Wednesday, March 5, 2008

more on overjealous mark to market accounting

mark to market accounting is failing us. that is, if the goal were curing market uncertainty through "improved" accounting practices, then the atmospherics around the big subprime write-downs currently roiling the street tell the story.

let's start with mer's $15 billion write-down of mortgage-related securities in january, which was described by their ceo as being conservative. or take aig's unexpectedly large write-down of subprime paper on friday, blamed for the market's sell-off. its chief told the world that its mortgages on paper had lost $11 billion in value, but also predicted these "unrealized" losses would eventually correct themselves.
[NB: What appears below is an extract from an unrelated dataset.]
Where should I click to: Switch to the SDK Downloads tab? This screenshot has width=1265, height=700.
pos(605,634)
sam zell has also weighted in, saying that it's not a cash crisis, it's a mark crisis, and predicted that write-ups would undo much of the damage once the panic subsides.
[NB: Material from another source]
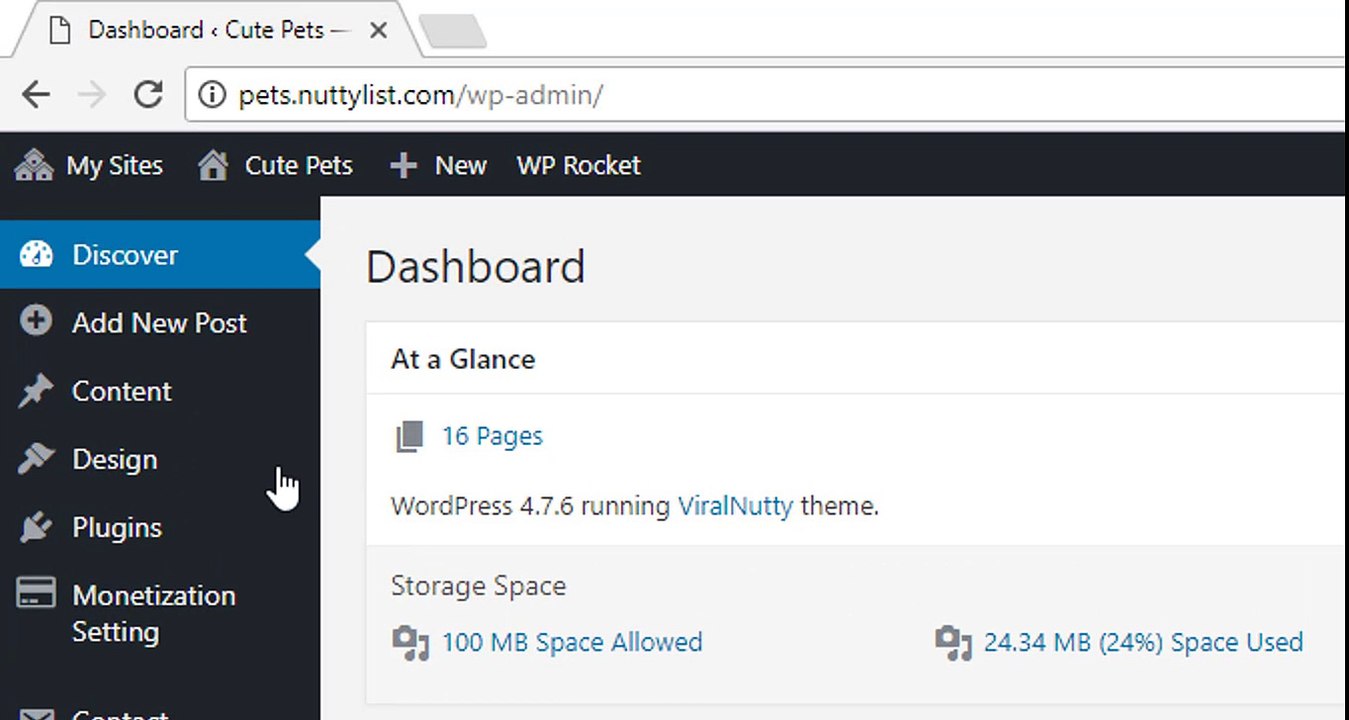Reload the page with the refresh button
The image size is (1349, 720).
[148, 95]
none of this is surprising. i fear that exaggerated writedowns in the current credit crunch are rapidly chewing through the banking system's capital cushion. banks may be forced to dump assets at fire-sale prices, leading to yet more writedowns and more fire sales. at best, banks will have to keep shopping cheap equity to foreign potentates to keep themselves afloat; at worst, massive regulatory insolvency lies ahead.

are investors being misled? i doubt it, as evidenced by the debate about what bank-held loans are really worth. probably the "best" solution at this late date is for a federal housing bailout. it's a shame it had to come to this. the fed is certainly doing its part by trying to inflate away mortgage debt. it looks like capital adequacy standards may have to be comprised as well, if that's what it takes. of course, as i've written here before, had the morons at the fed and in the treasury acted in a substantial manner last summer/fall, all these months of pain and now the surely increased cost to us all would have been averted.
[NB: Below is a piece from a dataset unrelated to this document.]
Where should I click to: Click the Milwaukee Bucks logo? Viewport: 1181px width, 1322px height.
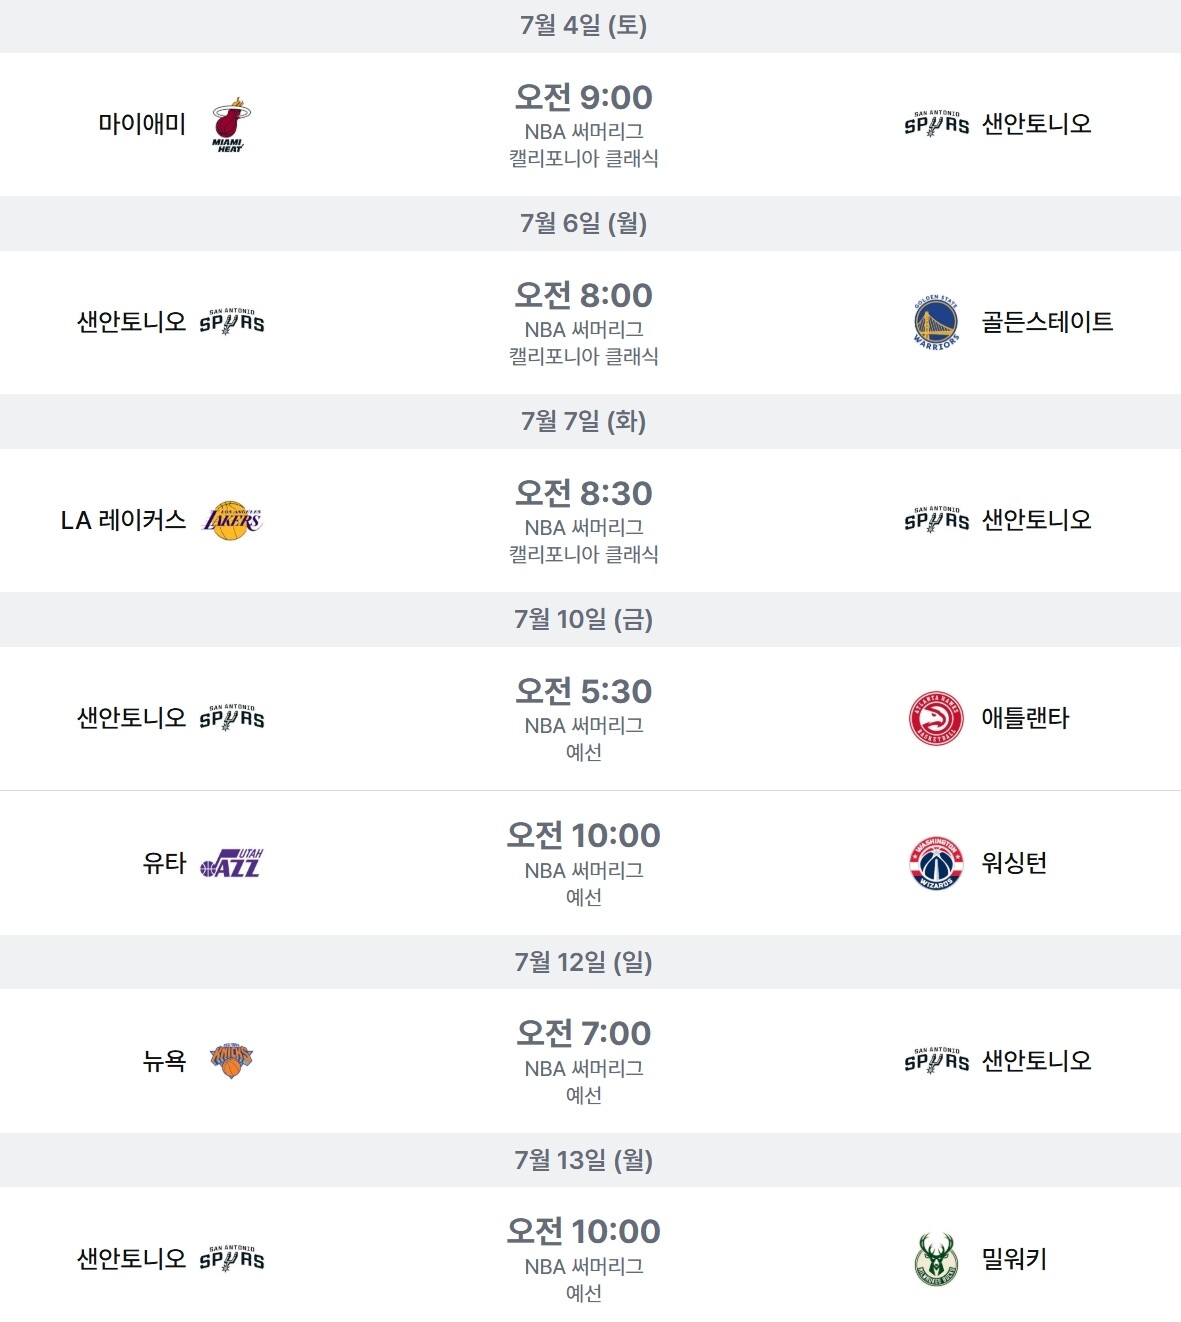coord(936,1259)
it's certainly too bad that speculators, who provide much of the market's day-to-day liquidity, have gone on strike just when their services are most needed. mark to market then becomes something else, because markets no longer exist for many of these abstruse securities. banks are left oxymoronically trying to estimate what market prices would be if markets existed.

perception is reality. consistency of accounting treatment is always more useful to managers and investors than the latest fad of accounting aficionados.